1
Andre Gorz’un eşi Dorine’le birlikte intihar ettiğini duyduğum an ilk yaptığım şey kitaplığıma bakmak oldu, gözlerim Gorz’un Elveda Proletarya adlı kitabını aradı; ölen kimselerin, özellikle intihar eden kimselerin geride bıraktıkları, garip bir taziye defteri duygusu uyandırır bende, onlara bakarak ölen kişiyle yeniden buluşurum, yeniden konuşurum. Bu, ölen kişinin bende bıraktığı gölgemsi bir haldir ve bu hal, ölen kişinin gömülmesine kadar sürer. Gömülmek doğaya teslim olmaktır çünkü.

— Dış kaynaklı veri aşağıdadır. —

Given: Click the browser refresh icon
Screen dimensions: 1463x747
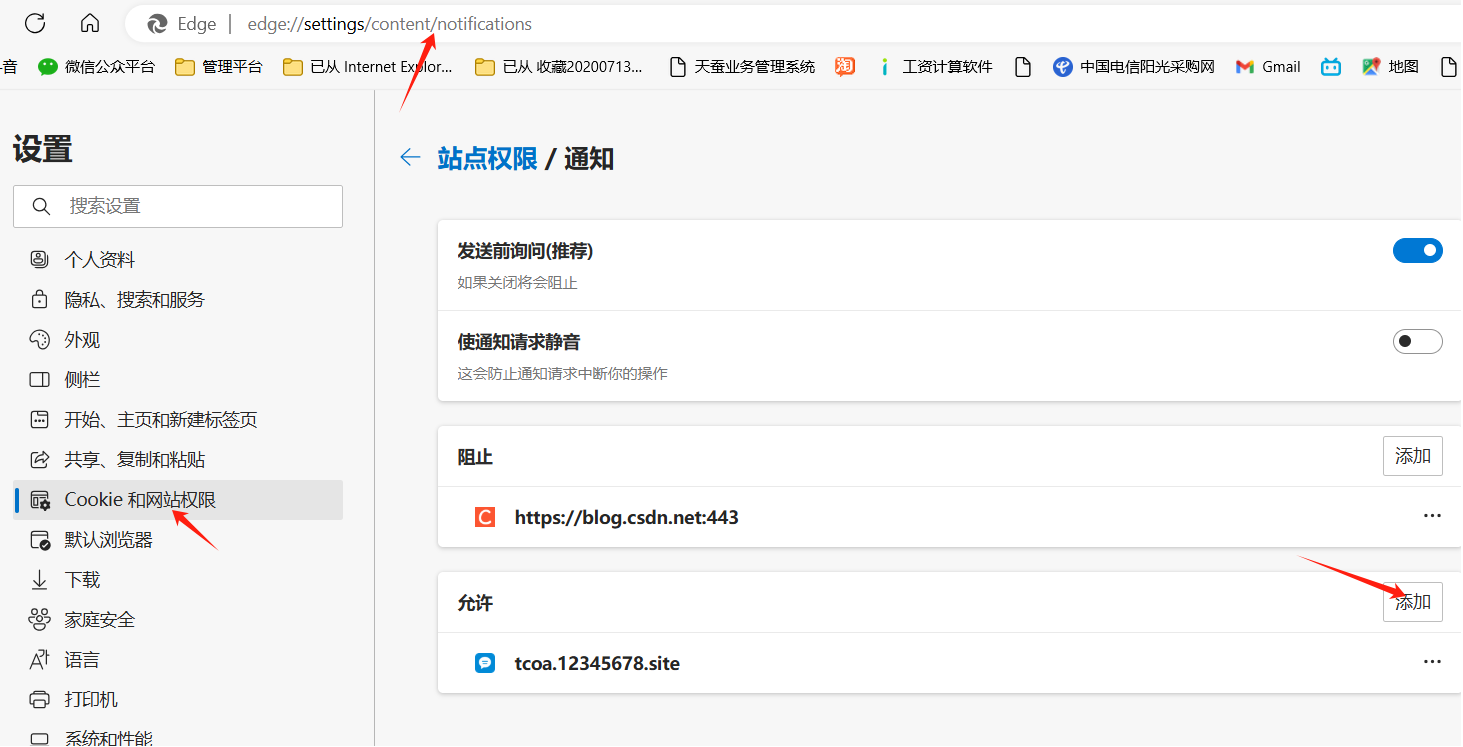Looking at the screenshot, I should coord(35,24).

Tanrı denen o sessiz çöle karşı geminin nerede olduğunu bilmiyor kimse, ancak deniz hep önümüzde, intihar bunu söyler, Gorz bunu söylüyor bize. Tanrı, karşısında hayvana döndüğümüz müddetçe bizi sever, ki hayvana dönmek ölümü beklemek değil de nedir? Gorz’un eşiyle birlikte intiharını düşündüğümde benim zihnimde tek bir imge belirdi, ki bu birlikte ölmekti. Birlikte yaşamanın neredeyse imkânsız hale geldiği günümüzde, âşıkların birlikte ölümü, bir tehdittir aslında; ölümü bekleyenler, biri ölsün ben yaşayayım diyenler, ülkeler ve sınırlar ve en nihayetinde birbirini yiyerek, ben koca ulusum-devletim diyenler...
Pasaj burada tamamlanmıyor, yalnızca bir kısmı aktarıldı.